[Collected data entries]

══════════════════════════════

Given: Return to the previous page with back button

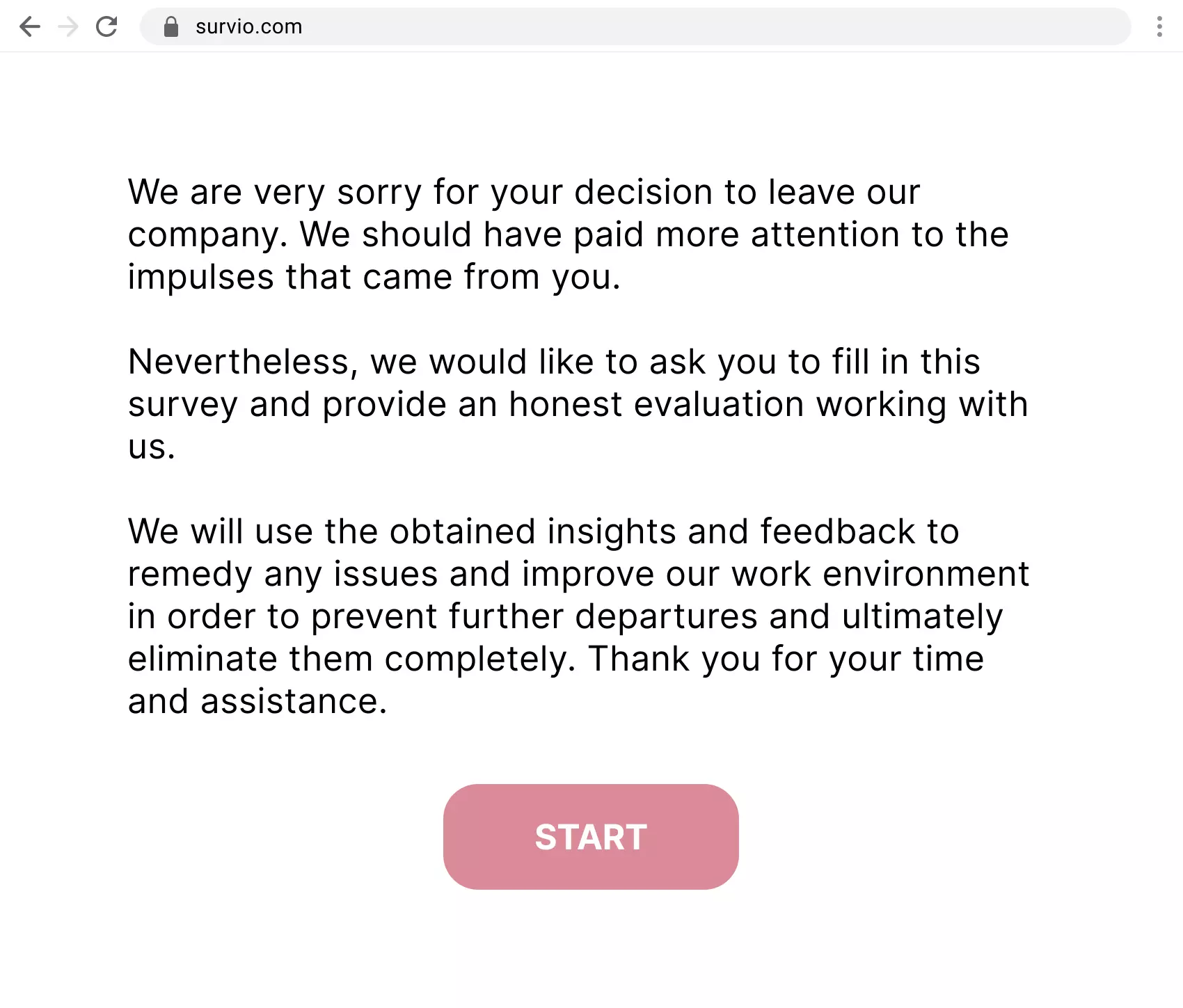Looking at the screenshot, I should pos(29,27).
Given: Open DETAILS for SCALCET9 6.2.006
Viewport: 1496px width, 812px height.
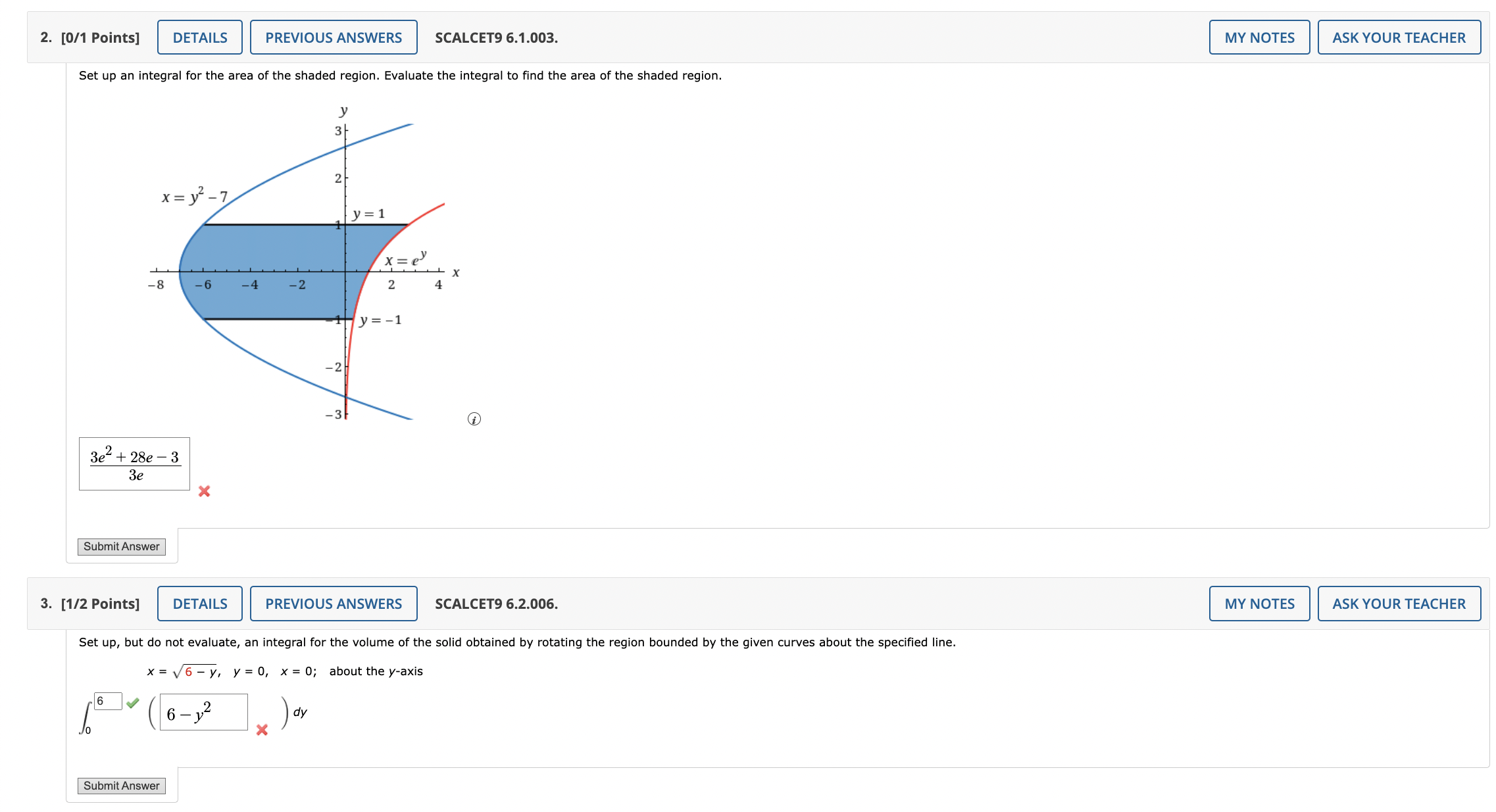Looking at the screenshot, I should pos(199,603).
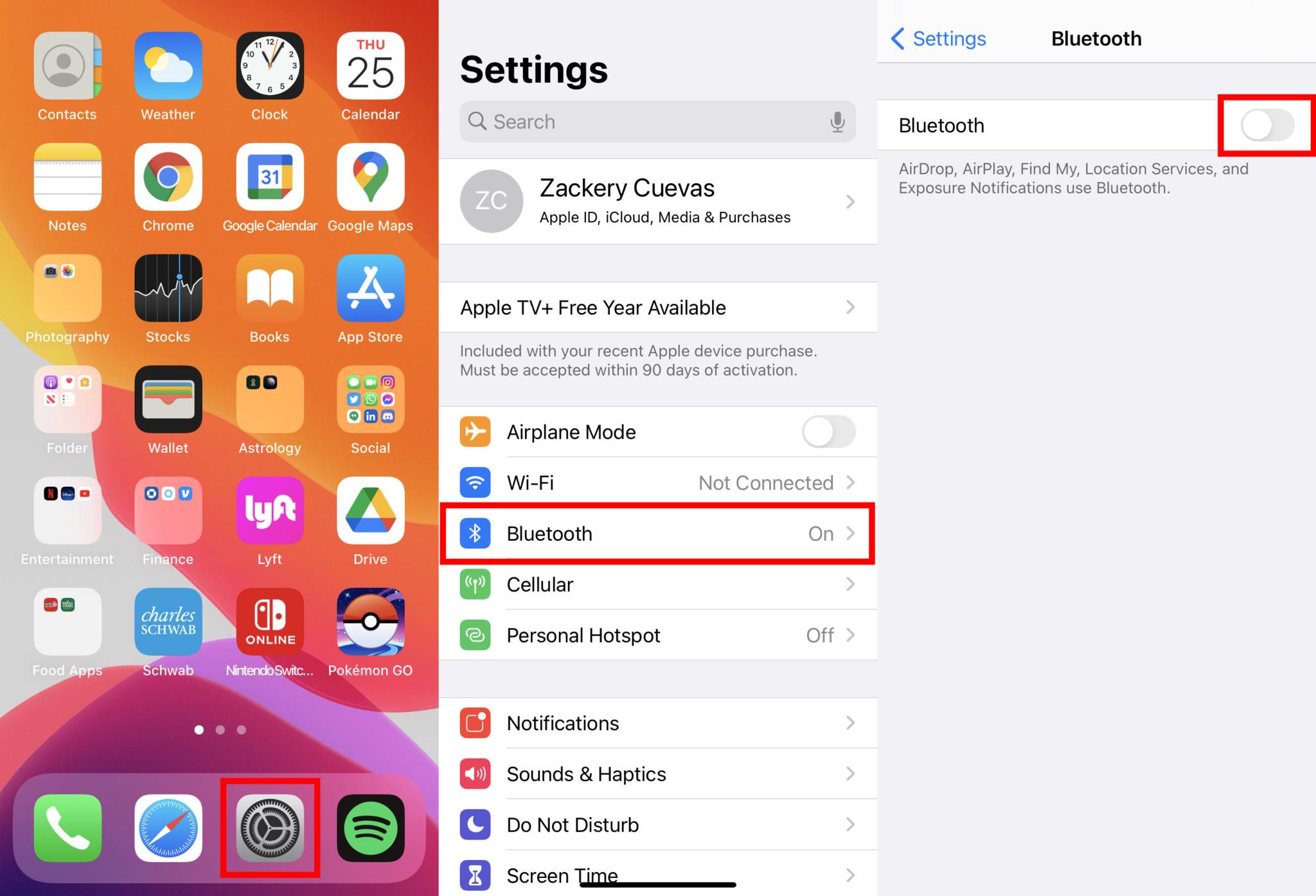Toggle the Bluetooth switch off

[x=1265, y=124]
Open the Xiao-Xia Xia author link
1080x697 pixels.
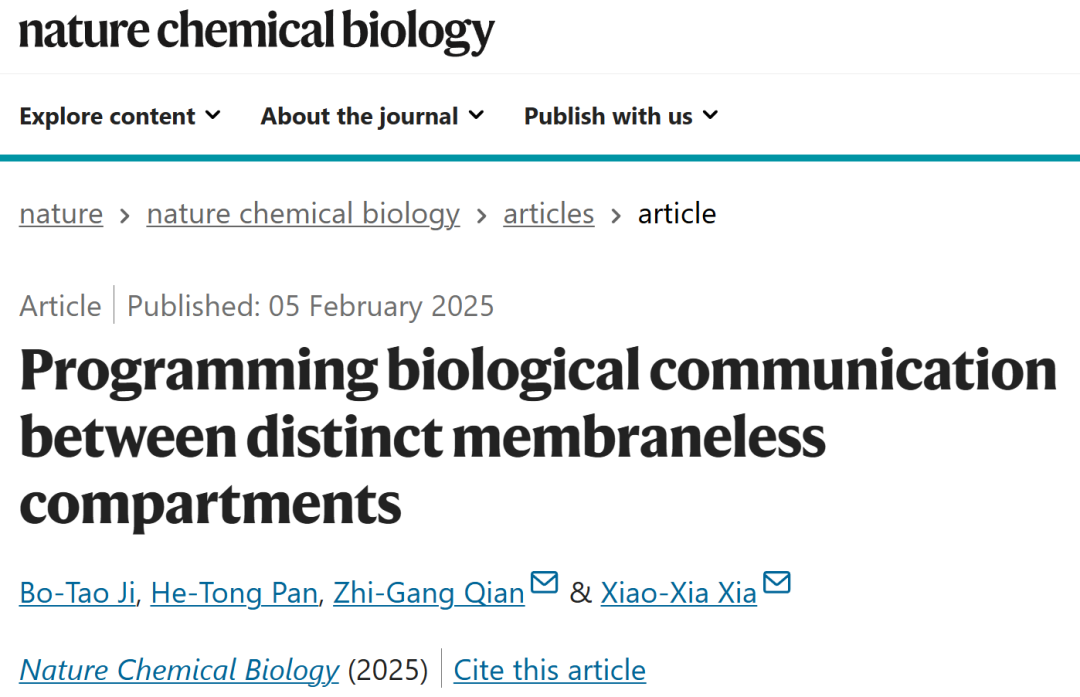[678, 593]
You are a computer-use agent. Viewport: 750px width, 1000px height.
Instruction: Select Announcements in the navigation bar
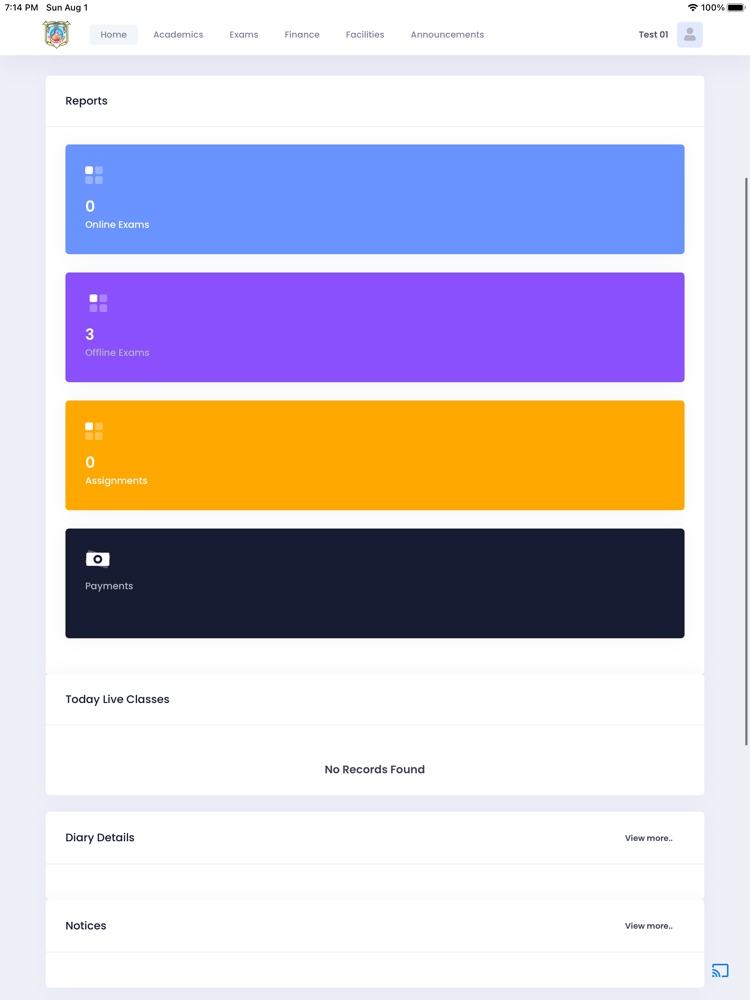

══════════════════════════════

From the data, pick out every line that includes "Open".

Given: Open DETAILS for SCALCET9 6.2.006
Open the Xiao-Xia Xia author link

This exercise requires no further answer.